Work instructions:
Taking the listing below, restate word for word each line from the line with "Task: Select Create Refund from the menu" to the line with "This screenshot has width=1173, height=826.", ends included, and stop there.

Extracted information:

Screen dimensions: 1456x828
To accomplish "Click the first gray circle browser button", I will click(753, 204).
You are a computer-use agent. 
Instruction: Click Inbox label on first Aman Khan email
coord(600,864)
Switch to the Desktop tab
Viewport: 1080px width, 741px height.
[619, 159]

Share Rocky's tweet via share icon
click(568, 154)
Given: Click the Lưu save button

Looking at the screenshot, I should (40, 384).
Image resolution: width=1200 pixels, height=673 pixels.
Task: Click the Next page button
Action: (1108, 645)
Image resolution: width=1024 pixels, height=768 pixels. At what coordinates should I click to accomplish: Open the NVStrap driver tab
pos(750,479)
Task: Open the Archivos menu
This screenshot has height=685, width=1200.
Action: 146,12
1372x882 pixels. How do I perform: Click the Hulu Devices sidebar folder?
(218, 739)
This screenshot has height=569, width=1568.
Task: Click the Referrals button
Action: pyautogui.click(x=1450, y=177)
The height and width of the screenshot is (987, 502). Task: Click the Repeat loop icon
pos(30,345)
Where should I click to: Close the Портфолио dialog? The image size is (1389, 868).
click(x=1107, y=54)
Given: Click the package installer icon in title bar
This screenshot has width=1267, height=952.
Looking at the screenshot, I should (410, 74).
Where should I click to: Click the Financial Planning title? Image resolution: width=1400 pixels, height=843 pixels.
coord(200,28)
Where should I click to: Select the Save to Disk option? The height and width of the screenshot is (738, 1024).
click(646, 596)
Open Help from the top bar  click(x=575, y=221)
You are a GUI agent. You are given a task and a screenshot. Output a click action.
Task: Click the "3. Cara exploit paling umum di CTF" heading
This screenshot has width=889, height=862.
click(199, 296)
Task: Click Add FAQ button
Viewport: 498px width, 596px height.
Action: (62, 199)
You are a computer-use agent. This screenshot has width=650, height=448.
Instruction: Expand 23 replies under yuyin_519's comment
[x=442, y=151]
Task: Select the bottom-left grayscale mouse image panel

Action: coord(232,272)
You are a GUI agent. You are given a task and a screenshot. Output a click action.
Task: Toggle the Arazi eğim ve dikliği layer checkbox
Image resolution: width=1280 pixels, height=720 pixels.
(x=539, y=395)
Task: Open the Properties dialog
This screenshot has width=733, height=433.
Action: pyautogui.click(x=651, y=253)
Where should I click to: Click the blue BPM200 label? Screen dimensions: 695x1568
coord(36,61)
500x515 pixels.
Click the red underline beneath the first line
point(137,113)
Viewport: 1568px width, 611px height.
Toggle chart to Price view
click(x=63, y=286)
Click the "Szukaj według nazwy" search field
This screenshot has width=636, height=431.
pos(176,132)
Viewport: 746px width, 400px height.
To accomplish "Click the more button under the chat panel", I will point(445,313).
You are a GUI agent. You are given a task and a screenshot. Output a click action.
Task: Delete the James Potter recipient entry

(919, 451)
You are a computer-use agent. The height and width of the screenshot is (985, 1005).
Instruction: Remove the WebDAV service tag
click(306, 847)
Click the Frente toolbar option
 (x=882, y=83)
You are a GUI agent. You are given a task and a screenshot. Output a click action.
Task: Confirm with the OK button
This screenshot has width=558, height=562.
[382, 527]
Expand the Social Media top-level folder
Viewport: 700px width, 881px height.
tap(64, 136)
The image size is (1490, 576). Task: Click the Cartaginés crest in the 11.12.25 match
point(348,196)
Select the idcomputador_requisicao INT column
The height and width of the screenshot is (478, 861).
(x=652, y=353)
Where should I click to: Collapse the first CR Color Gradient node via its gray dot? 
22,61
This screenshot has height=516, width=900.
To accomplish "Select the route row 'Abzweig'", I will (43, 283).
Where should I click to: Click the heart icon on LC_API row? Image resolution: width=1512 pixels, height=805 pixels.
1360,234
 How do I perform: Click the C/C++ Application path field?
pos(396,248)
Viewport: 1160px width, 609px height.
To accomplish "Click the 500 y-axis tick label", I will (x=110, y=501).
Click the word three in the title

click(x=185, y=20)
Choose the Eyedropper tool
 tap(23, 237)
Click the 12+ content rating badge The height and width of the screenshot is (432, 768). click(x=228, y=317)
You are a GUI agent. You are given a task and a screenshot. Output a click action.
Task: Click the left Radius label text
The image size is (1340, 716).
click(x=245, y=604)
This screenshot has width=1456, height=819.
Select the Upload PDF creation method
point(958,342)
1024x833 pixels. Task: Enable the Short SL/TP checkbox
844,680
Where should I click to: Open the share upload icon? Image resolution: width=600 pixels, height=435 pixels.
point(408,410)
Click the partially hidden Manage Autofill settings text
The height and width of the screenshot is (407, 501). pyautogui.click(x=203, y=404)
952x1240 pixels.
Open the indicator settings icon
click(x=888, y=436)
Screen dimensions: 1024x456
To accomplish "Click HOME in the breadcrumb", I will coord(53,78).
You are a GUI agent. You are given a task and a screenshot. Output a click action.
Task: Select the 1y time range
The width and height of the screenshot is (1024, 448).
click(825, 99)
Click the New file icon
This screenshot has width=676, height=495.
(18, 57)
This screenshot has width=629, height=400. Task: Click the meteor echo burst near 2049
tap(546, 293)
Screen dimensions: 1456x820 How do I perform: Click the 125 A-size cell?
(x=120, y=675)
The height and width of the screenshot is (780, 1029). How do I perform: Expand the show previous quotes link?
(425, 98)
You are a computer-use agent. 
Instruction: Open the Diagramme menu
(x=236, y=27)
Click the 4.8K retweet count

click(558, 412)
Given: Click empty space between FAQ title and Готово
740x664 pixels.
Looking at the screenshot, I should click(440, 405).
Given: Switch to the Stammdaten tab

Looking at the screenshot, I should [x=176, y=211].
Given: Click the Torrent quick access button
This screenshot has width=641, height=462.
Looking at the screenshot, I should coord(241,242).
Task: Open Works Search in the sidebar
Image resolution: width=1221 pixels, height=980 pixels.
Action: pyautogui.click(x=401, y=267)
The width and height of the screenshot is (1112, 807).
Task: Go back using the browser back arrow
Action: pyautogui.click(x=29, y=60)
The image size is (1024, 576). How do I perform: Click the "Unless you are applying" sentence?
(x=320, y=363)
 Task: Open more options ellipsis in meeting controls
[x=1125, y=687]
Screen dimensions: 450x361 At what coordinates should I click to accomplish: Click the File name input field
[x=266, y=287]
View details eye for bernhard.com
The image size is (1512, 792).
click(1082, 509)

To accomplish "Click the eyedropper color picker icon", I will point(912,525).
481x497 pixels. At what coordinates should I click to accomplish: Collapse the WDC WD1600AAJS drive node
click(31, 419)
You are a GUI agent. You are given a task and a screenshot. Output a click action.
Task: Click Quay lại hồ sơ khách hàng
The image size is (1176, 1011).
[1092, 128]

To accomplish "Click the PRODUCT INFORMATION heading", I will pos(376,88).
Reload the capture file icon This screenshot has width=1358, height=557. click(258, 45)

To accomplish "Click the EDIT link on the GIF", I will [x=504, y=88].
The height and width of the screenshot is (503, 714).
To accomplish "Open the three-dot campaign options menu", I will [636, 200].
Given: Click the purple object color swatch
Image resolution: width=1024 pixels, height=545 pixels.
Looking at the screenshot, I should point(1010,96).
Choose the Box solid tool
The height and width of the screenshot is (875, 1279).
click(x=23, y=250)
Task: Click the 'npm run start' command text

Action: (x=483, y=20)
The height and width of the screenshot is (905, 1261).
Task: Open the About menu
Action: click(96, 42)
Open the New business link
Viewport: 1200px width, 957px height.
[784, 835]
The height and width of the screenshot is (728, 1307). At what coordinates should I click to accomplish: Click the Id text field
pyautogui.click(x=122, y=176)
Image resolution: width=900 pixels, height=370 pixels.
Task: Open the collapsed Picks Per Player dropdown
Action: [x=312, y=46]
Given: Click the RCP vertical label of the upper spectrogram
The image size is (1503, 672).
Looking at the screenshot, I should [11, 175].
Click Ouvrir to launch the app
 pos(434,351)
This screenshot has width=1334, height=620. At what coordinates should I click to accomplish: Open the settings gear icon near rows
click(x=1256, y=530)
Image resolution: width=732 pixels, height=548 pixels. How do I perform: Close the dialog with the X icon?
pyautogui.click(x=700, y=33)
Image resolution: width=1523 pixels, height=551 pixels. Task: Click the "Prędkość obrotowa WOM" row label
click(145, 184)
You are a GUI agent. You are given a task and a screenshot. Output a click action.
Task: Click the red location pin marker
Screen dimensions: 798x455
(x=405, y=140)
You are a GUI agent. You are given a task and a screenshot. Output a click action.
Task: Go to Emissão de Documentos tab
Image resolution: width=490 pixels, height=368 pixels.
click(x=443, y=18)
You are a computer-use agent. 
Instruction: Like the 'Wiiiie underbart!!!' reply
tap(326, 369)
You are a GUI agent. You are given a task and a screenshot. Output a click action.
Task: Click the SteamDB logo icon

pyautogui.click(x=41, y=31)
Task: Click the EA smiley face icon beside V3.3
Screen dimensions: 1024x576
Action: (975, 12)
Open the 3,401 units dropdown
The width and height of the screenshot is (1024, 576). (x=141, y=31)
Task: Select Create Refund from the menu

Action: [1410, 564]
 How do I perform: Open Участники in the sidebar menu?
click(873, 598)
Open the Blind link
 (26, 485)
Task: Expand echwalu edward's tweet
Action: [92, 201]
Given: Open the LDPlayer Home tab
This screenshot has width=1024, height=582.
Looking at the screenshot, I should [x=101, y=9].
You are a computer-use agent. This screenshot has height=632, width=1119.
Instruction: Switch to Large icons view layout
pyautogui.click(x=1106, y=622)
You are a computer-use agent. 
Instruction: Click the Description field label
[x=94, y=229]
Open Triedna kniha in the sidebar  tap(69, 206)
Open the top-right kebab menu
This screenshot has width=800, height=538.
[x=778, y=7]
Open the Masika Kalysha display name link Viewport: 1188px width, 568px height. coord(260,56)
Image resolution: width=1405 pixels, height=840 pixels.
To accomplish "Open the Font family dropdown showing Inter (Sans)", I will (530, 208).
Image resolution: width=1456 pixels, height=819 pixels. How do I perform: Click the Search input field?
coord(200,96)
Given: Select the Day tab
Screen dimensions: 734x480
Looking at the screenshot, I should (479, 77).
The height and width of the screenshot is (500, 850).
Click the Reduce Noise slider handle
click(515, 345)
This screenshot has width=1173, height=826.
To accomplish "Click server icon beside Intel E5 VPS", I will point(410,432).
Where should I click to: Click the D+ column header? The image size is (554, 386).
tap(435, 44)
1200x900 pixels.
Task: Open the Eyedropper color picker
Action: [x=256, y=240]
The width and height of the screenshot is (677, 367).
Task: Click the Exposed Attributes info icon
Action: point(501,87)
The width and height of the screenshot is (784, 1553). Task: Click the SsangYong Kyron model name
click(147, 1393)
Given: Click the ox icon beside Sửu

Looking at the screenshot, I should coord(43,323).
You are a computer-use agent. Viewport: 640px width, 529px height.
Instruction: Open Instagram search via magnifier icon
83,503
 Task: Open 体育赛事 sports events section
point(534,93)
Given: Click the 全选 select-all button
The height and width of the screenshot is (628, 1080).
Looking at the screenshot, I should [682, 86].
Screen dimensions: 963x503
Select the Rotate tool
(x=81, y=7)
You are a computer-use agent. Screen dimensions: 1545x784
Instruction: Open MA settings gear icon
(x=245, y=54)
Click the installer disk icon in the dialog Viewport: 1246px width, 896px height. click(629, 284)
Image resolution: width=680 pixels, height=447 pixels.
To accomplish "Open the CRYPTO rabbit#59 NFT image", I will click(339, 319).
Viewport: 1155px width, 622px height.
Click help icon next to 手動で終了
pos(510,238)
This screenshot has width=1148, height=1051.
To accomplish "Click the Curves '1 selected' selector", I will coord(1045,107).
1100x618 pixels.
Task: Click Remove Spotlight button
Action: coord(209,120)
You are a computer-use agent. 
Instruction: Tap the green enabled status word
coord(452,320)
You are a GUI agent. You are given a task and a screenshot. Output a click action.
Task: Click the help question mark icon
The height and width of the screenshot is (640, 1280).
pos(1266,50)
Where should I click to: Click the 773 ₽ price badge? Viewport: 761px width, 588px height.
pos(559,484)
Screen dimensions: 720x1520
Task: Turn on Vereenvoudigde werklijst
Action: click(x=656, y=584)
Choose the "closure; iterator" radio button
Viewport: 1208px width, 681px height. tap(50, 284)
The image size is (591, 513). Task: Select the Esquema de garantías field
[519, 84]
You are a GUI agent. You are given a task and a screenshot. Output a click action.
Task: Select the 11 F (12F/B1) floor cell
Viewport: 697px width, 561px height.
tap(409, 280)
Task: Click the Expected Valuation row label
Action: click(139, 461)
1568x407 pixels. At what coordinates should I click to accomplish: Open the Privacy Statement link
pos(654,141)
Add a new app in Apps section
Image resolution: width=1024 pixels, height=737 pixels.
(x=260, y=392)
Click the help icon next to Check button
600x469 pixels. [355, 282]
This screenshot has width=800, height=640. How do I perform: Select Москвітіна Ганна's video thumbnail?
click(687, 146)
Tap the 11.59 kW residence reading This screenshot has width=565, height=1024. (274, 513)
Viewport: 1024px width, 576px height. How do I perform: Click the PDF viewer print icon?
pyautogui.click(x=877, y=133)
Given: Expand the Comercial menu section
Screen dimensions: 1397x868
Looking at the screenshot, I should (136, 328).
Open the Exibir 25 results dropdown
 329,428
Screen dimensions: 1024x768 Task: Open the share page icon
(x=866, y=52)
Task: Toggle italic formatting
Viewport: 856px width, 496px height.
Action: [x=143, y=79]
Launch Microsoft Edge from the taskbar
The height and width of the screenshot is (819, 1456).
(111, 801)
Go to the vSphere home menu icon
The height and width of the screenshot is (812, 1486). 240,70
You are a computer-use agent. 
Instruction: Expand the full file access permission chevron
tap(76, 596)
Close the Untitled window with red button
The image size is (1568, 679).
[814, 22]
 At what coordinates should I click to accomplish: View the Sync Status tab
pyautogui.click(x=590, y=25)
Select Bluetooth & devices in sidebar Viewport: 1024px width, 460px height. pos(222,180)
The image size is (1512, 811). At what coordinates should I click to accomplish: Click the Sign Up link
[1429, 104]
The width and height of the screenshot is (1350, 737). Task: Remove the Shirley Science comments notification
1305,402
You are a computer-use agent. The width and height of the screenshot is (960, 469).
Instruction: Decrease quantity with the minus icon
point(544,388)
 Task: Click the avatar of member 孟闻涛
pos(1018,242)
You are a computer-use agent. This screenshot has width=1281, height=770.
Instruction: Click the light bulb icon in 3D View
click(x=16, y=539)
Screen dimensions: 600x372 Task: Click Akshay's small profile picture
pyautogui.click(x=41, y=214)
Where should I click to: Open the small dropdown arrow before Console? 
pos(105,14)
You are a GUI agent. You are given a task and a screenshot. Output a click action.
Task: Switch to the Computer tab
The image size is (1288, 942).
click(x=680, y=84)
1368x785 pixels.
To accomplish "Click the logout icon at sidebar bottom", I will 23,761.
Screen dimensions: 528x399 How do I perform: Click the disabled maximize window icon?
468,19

Task answer:
Task: Select Create Refund from the menu

Action: [1410, 564]
 How do I perform: Open Участники in the sidebar menu?
click(873, 598)
Open the Blind link
 (26, 485)
Task: Expand echwalu edward's tweet
Action: [92, 201]
Given: Open the LDPlayer Home tab
This screenshot has width=1024, height=582.
Looking at the screenshot, I should [x=101, y=9].
You are a computer-use agent. This screenshot has height=632, width=1119.
Instruction: Switch to Large icons view layout
pyautogui.click(x=1106, y=622)
You are a computer-use agent. 
Instruction: Click the Description field label
[x=94, y=229]
Open Triedna kniha in the sidebar  tap(69, 206)
Open the top-right kebab menu
This screenshot has width=800, height=538.
[x=778, y=7]
Open the Masika Kalysha display name link Viewport: 1188px width, 568px height. coord(260,56)
Image resolution: width=1405 pixels, height=840 pixels.
To accomplish "Open the Font family dropdown showing Inter (Sans)", I will (530, 208).
Image resolution: width=1456 pixels, height=819 pixels. How do I perform: Click the Search input field?
coord(200,96)
Given: Select the Day tab
Screen dimensions: 734x480
Looking at the screenshot, I should (479, 77).
The height and width of the screenshot is (500, 850).
Click the Reduce Noise slider handle
click(515, 345)
This screenshot has width=1173, height=826.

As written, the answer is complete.